BEGIN Excerpted records
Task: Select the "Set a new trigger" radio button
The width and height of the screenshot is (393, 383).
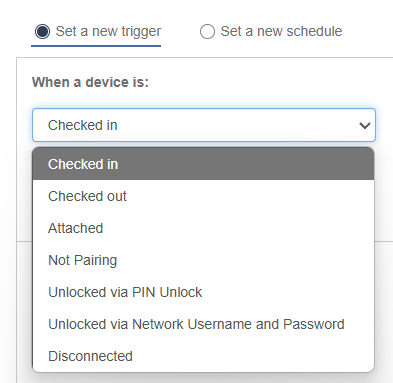Action: pyautogui.click(x=42, y=32)
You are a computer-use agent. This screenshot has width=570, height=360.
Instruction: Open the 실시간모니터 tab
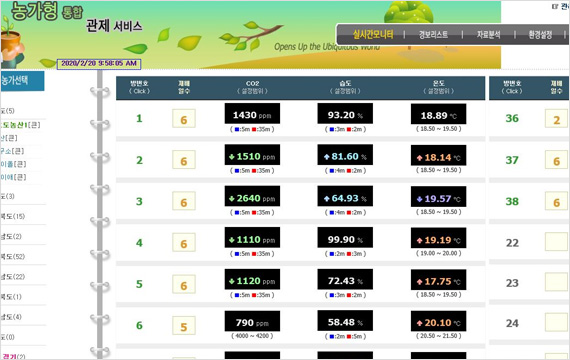(x=373, y=35)
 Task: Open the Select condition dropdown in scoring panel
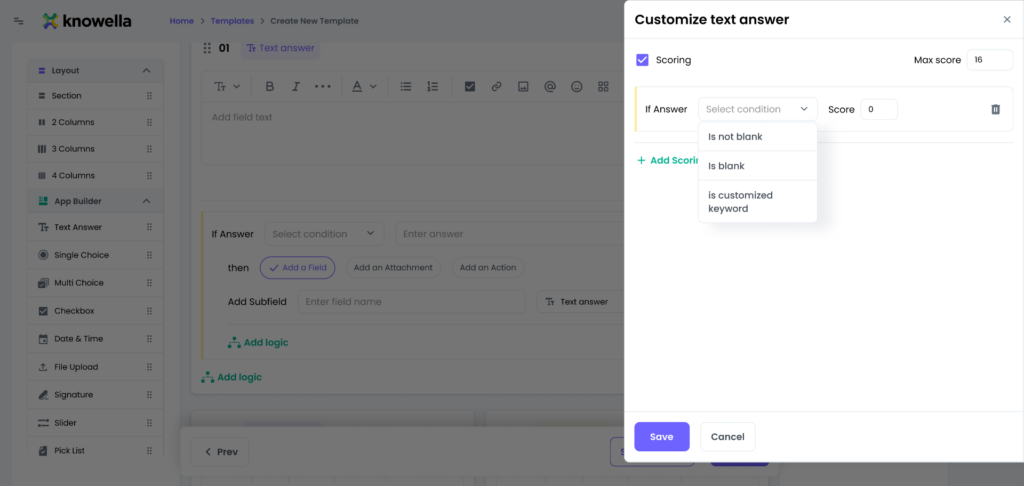(757, 109)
END Excerpted records
:: Aim of the exercise ::
Drop the pictures, then write out everything else in the records exactly.

:: Completed task ::
Task: Select the "Set a new trigger" radio button
The width and height of the screenshot is (393, 383).
Action: pyautogui.click(x=42, y=32)
You are a computer-use agent. This screenshot has width=570, height=360.
Instruction: Open the 실시간모니터 tab
(x=373, y=35)
 Task: Open the Select condition dropdown in scoring panel
(757, 109)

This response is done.